§ THE TASK:
Reproduce the full set of records that follow, exactly as shown.

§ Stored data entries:
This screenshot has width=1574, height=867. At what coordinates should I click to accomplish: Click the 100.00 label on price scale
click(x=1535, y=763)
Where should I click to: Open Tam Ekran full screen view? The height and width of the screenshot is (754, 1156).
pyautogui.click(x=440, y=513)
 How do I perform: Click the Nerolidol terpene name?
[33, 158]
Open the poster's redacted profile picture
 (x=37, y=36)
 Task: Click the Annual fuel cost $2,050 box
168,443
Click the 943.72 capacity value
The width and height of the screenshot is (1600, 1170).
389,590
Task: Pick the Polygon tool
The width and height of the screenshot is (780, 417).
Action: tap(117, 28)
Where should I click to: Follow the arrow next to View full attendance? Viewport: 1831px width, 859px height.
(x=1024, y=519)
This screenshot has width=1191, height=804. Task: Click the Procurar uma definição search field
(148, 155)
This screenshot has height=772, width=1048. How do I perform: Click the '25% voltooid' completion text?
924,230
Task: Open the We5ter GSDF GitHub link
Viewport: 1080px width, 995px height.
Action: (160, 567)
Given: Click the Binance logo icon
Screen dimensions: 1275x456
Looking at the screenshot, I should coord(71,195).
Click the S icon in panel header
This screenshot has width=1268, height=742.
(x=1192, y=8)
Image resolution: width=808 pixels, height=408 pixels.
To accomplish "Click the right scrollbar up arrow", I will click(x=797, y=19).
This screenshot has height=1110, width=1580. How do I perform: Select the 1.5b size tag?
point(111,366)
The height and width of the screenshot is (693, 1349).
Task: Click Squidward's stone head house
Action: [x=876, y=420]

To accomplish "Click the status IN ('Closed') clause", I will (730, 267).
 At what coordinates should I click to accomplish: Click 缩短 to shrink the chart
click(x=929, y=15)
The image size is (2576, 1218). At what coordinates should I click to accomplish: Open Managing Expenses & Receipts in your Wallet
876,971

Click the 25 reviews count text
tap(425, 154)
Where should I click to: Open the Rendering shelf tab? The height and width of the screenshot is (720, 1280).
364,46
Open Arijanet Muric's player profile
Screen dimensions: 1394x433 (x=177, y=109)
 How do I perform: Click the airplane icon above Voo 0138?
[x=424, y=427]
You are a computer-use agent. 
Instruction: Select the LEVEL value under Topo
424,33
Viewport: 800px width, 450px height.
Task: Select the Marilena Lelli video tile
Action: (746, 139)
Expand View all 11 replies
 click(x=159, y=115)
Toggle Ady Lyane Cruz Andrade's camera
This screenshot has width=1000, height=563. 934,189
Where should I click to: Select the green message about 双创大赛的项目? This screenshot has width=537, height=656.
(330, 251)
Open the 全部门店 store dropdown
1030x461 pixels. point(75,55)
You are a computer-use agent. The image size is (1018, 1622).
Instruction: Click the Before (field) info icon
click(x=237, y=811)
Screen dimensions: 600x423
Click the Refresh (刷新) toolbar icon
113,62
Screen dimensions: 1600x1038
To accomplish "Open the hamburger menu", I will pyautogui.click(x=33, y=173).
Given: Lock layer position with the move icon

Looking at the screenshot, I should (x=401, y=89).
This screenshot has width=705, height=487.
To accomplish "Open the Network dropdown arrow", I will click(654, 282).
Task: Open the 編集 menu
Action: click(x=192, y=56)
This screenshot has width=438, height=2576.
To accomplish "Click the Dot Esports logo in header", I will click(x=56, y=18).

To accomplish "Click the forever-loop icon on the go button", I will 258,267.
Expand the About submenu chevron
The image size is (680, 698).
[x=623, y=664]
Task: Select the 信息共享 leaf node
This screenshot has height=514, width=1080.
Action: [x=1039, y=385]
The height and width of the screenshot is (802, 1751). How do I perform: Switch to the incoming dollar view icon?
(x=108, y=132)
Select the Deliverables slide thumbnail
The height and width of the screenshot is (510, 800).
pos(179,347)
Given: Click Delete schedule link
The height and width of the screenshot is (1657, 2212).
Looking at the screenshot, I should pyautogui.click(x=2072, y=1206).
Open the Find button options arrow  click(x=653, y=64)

§ RESPONSE AREA:
This screenshot has width=1574, height=867. At what coordinates should I click to accomplish: Click the 100.00 label on price scale
click(x=1535, y=763)
Where should I click to: Open Tam Ekran full screen view? The height and width of the screenshot is (754, 1156).
pyautogui.click(x=440, y=513)
 How do I perform: Click the Nerolidol terpene name?
[33, 158]
Open the poster's redacted profile picture
 (x=37, y=36)
 Task: Click the Annual fuel cost $2,050 box
168,443
Click the 943.72 capacity value
The width and height of the screenshot is (1600, 1170).
389,590
Task: Pick the Polygon tool
The width and height of the screenshot is (780, 417).
Action: tap(117, 28)
Where should I click to: Follow the arrow next to View full attendance? Viewport: 1831px width, 859px height.
(x=1024, y=519)
This screenshot has width=1191, height=804. Task: Click the Procurar uma definição search field
(148, 155)
This screenshot has height=772, width=1048. How do I perform: Click the '25% voltooid' completion text?
924,230
Task: Open the We5ter GSDF GitHub link
Viewport: 1080px width, 995px height.
Action: (160, 567)
Given: Click the Binance logo icon
Screen dimensions: 1275x456
Looking at the screenshot, I should coord(71,195).
Click the S icon in panel header
This screenshot has width=1268, height=742.
(x=1192, y=8)
Image resolution: width=808 pixels, height=408 pixels.
To accomplish "Click the right scrollbar up arrow", I will click(x=797, y=19).
This screenshot has height=1110, width=1580. How do I perform: Select the 1.5b size tag?
point(111,366)
The height and width of the screenshot is (693, 1349).
Task: Click Squidward's stone head house
Action: [x=876, y=420]

To accomplish "Click the status IN ('Closed') clause", I will (730, 267).
 At what coordinates should I click to accomplish: Click 缩短 to shrink the chart
click(x=929, y=15)
The image size is (2576, 1218). At what coordinates should I click to accomplish: Open Managing Expenses & Receipts in your Wallet
876,971

Click the 25 reviews count text
tap(425, 154)
Where should I click to: Open the Rendering shelf tab? The height and width of the screenshot is (720, 1280).
364,46
Open Arijanet Muric's player profile
Screen dimensions: 1394x433 (x=177, y=109)
 How do I perform: Click the airplane icon above Voo 0138?
[x=424, y=427]
You are a computer-use agent. 
Instruction: Select the LEVEL value under Topo
424,33
Viewport: 800px width, 450px height.
Task: Select the Marilena Lelli video tile
Action: (746, 139)
Expand View all 11 replies
 click(x=159, y=115)
Toggle Ady Lyane Cruz Andrade's camera
This screenshot has width=1000, height=563. 934,189
Where should I click to: Select the green message about 双创大赛的项目? This screenshot has width=537, height=656.
(330, 251)
Open the 全部门店 store dropdown
1030x461 pixels. point(75,55)
You are a computer-use agent. The image size is (1018, 1622).
Instruction: Click the Before (field) info icon
click(x=237, y=811)
Screen dimensions: 600x423
Click the Refresh (刷新) toolbar icon
113,62
Screen dimensions: 1600x1038
To accomplish "Open the hamburger menu", I will pyautogui.click(x=33, y=173).
Given: Lock layer position with the move icon

Looking at the screenshot, I should (x=401, y=89).
This screenshot has width=705, height=487.
To accomplish "Open the Network dropdown arrow", I will click(654, 282).
Task: Open the 編集 menu
Action: click(x=192, y=56)
This screenshot has width=438, height=2576.
To accomplish "Click the Dot Esports logo in header", I will click(x=56, y=18).

To accomplish "Click the forever-loop icon on the go button", I will 258,267.
Expand the About submenu chevron
The image size is (680, 698).
[x=623, y=664]
Task: Select the 信息共享 leaf node
This screenshot has height=514, width=1080.
Action: [x=1039, y=385]
The height and width of the screenshot is (802, 1751). How do I perform: Switch to the incoming dollar view icon?
(x=108, y=132)
Select the Deliverables slide thumbnail
The height and width of the screenshot is (510, 800).
pos(179,347)
Given: Click Delete schedule link
The height and width of the screenshot is (1657, 2212).
Looking at the screenshot, I should pyautogui.click(x=2072, y=1206).
Open the Find button options arrow  click(x=653, y=64)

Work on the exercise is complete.